What to produce: List each line of the data that holds the string "computer", please.

(Saved data entries)
--------------------
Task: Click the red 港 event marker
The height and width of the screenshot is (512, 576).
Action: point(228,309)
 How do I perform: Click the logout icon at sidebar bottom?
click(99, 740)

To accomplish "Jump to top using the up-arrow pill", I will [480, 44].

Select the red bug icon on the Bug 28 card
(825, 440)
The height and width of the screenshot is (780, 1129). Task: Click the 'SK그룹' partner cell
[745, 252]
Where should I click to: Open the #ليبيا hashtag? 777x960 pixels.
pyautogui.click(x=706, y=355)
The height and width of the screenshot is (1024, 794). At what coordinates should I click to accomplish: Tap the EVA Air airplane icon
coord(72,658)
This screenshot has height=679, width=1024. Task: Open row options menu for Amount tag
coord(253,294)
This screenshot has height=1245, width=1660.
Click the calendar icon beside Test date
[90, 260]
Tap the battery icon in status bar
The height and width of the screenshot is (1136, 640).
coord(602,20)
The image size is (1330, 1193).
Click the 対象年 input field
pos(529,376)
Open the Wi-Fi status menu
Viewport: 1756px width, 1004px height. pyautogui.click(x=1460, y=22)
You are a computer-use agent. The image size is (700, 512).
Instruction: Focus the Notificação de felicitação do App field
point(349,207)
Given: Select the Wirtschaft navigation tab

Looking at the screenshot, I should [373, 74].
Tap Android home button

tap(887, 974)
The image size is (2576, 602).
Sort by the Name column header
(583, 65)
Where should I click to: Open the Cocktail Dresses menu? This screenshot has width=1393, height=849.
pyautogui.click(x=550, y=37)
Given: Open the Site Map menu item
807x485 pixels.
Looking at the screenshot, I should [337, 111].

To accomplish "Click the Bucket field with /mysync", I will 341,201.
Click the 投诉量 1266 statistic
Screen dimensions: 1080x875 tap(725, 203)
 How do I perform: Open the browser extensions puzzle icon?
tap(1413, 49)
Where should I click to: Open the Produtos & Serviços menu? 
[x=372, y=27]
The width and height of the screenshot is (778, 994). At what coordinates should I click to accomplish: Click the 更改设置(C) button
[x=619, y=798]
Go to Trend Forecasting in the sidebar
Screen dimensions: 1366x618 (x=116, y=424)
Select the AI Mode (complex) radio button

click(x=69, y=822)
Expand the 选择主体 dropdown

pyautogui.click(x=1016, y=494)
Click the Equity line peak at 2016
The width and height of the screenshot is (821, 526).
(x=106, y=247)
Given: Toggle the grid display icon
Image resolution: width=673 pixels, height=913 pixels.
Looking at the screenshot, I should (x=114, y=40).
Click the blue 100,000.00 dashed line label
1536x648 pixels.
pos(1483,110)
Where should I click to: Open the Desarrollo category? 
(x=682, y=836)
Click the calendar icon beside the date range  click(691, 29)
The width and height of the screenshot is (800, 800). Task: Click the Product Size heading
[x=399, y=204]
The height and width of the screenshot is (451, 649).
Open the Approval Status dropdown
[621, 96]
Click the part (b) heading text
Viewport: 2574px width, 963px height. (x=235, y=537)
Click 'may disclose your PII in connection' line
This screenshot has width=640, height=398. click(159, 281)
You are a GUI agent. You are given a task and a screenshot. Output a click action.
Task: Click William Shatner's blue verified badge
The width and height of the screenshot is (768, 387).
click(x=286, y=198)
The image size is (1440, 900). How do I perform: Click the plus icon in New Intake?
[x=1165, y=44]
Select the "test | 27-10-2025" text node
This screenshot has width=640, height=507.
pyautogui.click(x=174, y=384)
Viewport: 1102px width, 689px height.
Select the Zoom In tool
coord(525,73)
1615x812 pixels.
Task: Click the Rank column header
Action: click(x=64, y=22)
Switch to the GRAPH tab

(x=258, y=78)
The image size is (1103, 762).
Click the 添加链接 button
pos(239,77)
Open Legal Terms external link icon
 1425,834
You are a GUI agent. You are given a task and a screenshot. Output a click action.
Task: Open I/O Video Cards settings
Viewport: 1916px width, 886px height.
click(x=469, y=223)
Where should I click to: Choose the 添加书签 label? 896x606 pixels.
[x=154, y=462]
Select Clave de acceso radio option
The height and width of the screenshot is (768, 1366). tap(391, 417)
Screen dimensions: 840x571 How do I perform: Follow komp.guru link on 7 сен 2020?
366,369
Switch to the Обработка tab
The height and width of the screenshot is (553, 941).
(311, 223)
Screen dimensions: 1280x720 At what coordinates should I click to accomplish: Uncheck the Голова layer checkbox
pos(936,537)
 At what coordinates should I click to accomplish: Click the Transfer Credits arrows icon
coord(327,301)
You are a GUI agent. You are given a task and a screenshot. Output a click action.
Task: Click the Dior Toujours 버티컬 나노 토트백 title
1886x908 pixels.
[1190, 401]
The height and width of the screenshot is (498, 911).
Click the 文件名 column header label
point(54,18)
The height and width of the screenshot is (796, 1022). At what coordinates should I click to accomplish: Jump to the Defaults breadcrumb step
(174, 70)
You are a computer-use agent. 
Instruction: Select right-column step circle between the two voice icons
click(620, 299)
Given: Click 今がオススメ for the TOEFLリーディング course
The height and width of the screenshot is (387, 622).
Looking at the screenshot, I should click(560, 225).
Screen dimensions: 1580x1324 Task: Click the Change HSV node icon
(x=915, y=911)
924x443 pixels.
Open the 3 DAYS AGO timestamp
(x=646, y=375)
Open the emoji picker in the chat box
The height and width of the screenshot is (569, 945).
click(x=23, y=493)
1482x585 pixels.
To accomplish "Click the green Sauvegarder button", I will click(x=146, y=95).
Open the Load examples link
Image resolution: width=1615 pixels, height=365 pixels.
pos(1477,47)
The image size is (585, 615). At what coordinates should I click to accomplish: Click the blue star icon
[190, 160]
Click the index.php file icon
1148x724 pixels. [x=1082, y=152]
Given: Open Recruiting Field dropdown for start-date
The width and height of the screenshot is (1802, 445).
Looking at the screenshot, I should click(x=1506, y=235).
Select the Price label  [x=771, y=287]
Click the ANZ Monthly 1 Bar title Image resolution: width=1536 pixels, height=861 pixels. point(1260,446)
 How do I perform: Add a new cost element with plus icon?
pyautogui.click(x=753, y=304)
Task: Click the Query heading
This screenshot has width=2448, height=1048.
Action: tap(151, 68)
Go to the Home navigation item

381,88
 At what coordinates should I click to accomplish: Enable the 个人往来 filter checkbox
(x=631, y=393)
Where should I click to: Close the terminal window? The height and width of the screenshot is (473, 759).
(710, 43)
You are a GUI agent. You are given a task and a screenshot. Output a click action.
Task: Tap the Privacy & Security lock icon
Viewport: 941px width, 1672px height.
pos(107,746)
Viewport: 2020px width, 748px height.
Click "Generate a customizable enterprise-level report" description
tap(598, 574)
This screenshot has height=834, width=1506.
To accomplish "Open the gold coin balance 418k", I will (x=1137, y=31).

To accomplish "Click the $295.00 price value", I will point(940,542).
--------------------
Exercise response:
You are a computer-use agent. The image size is (700, 512).
You are a computer-use agent. 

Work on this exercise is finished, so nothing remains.